#JacquesChirac est mort jeudi dernier et a été enterré en grande pompe lundi : exposition du cercueil, discours, minute de silence dans les écoles, etc... Au Moyen Âge, la mort du roi est également un moment politique crucial. Un thread ⬇️ ! #histoire#medievaltwitter
Précisons d'abord que le rituel des funérailles royales varie beaucoup en fonction des royaumes, et au fil du temps. Entre le VIIe et le XVIe siècle, en France, on n'enterre plus du tout les rois de la même façon. Impossible donc de généraliser sur « la mort du roi au Moyen Âge »
Y a-t-il des points communs avec aujourd'hui ? Clairement, oui. La nouvelle de la mort du roi est annoncée dans tout le royaume. En Catalogne, par exemple, on sonne le tocsin dans toutes les villes et les officiers royaux crient partout « le seigneur roi est mort ! »
On décrète plusieurs jours de deuil à l'échelle du royaume. Les villes doivent organiser des processions et on met les petits plats dans les grands : flambeaux, discours, rues décorées, etc. Bref, dès cette époque, la mort du roi est un événement médiatique
Autour du corps du roi défunt se déploie une grande cérémonie, destinée à le glorifier. En 1189, Henri II Plantagenêt (roi d'Angleterre) est enterré « portant sa couronne, tenant le sceptre royal, avec des des chaussures tissées d'or, un baudrier et une épée » #rienqueça
D'ailleurs les rois se soucient de leur futur enterrement : le testament du roi de Catalogne Pierre le Cérémonieux précise qu'il faudra l'enterrer avec tous les « signes de la royauté », notamment une superbe couronne d'argent, d'or et de cristal...
Lors de la cérémonie, on prononce l'oraison funèbre du roi défunt, rappelant ses exploits, sa grandeur d'âme, sa justice. Le but est bien d'héroïser le souverain défunt, en passant sous silence évidemment ses défauts et ses échecs. Comme aujourd'hui, là encore...

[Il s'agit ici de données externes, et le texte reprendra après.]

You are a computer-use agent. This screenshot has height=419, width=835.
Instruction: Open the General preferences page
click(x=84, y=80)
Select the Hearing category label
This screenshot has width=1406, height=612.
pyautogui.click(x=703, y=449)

La cérémonie attire les élites politiques du temps (notamment ecclésiastiques), mais aussi des souverains étrangers : Poutine est venu aux obsèques de Chirac ; en 1223, pour les funérailles de Philippe Auguste, on trouve dans l'assistance Jean de Brienne, roi de Jérusalem
Le peuple participe, ne serait-ce qu'en pleurant quand passe le cortège royal. Les chroniqueurs insistent sur la tristesse de la foule, symbole d'unité du royaume. C'est le but recherché avec la minute de silence dans les écoles : faire l'unité par le deuil d'un dirigeant
Où enterre-t-on le roi ? Le tombeau royal est un lieu de mémoire important pour la dynastie. Il attire des visiteurs et des pèlerins – et peut être tellement rentable que parfois les églises du royaume se disputent violemment l'honneur d'accueillir le corps du roi !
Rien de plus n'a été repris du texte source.